En el arranque de su campaña por la Presidencia, Vicente Fox, cual Hidalgo
redivivo, cometió la imprudencia de enarbolar un estandarte de la Virgen
de Guadalupe. El escándalo que provocó fue de tal magnitud que después
tuvo que explicar que no lo hizo de manera premeditada, sino que se lo
ofreció inocentemente su hija mayor, Ana Cristina.

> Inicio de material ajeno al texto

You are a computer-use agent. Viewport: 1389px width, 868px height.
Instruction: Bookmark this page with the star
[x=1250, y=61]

El primero de diciembre, antes de sentarse en La Silla, Fox acudió a La
Villa para oír
misa, con lo cual remarcó el misticismo que ha permeado en gran parte de
sus actos de gobierno.
Ese mismo día, al presentar a su gabinete y hacerle jurar su código de
ética, su hija menor, Paulina, le entregó en el Auditorio Nacional un
crucifijo que ya Presidente mantuvo en su regazo, sobrepuesto a la banda
presidencial.
A partir de entonces, no sólo a él, sino algunos de sus secretarios de
Estado y en especial al de Trabajo, Carlos Abascal, les dio por rematar
sus discursos como si fueran sacerdotes. Los “vayan con Dios” o “que Dios
los bendiga” se hicieron tan comunes y corrientes que, además de poner en
duda su efectividad, suplieron los remates republicanos a que la población
estaba acostumbrada y empezaron a cundir los comentarios hilarantes.

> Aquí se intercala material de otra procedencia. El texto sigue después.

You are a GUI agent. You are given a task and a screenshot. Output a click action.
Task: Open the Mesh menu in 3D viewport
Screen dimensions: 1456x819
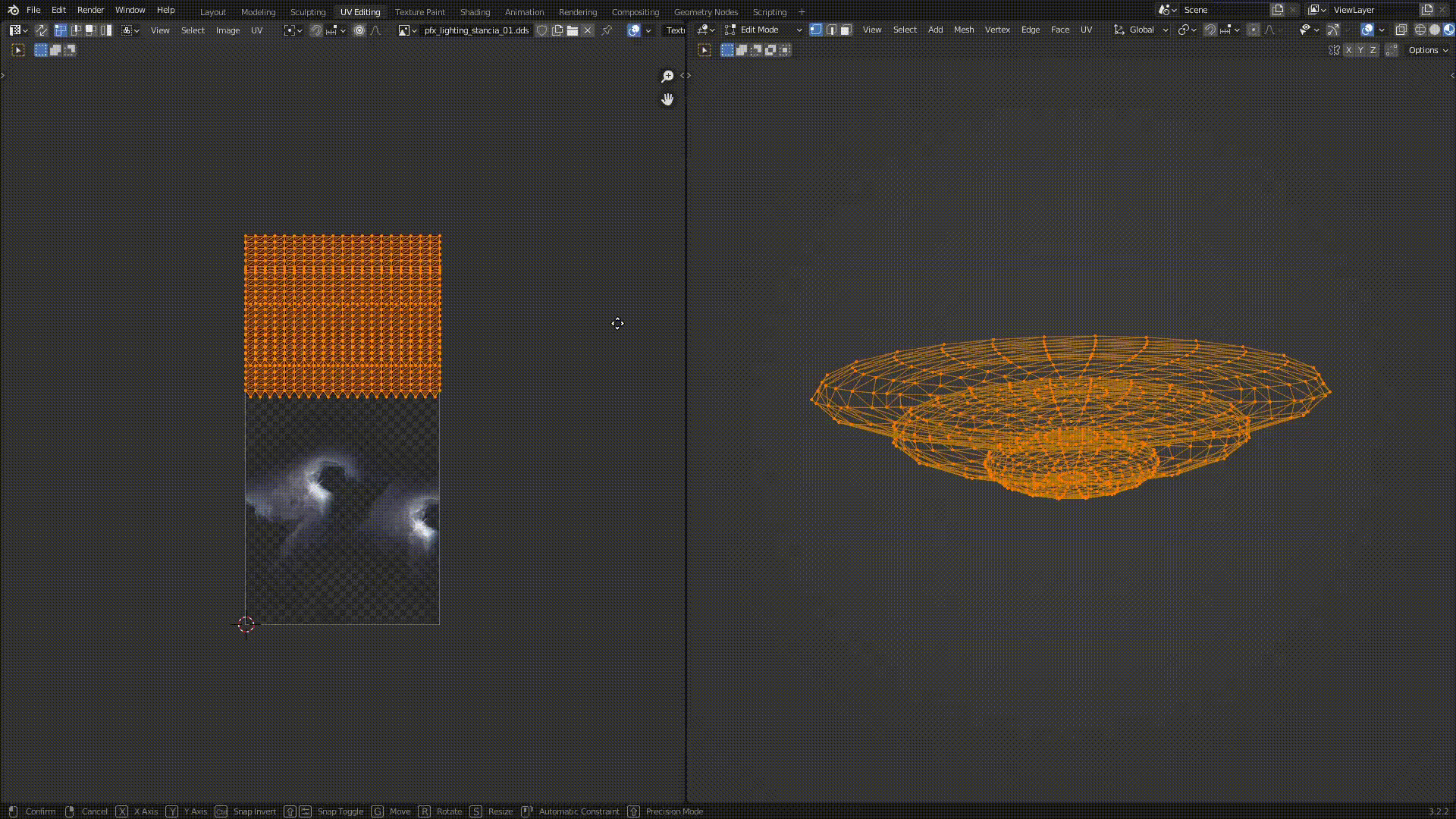click(x=963, y=30)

¿Pues no acaso lo de Dios era cosa de Dios y lo del César del César? ¿Por
qué airear las creencias de los funcionarios en el pedestre juego de la
política? ¿No habrá quién para hacer entender al Presidente, sus
secretarios y su familia que los actos de gobierno nada tienen qué ver con
la liturgia?
Lo que empezó como un soplo de viento ha devenido huracán: la esposa de
Fox, Marta Sahagún, aparece en televisión pronunciando una oración tomada
de las manos de un grupo de enfermos; a los pocos días, el Presidente
mismo hace el juego de la “espontánea” jovencita que en el Nikko fue capaz
de sortear las defensas boxísticas y artilleras del Estado Mayor
Presidencial para poner a rezar a los asistentes a una reunión
internacional sobre el medio ambiente.
Después vino el irreverente insulto a Carlos Abascal. ¿Quién iba a
imaginar un “¡¡Que Dios te bendiga!! iba a emplearse como equivalente a
“lárgate” o “vete mucho a...” quién sabe dónde?
Al secretario de Hacienda, Francisco Gil Díaz, le tocó ayer un trato de
desprecio semejante pero laico, con todo y un repentino chubasco.
Al rato, las cosas terminarán como el Rosario de Amozoc, cuando sobre los
cándidos, piadosos y activos militantes católicos del equipo foxista
lluevan globos cargados de agua... bendita.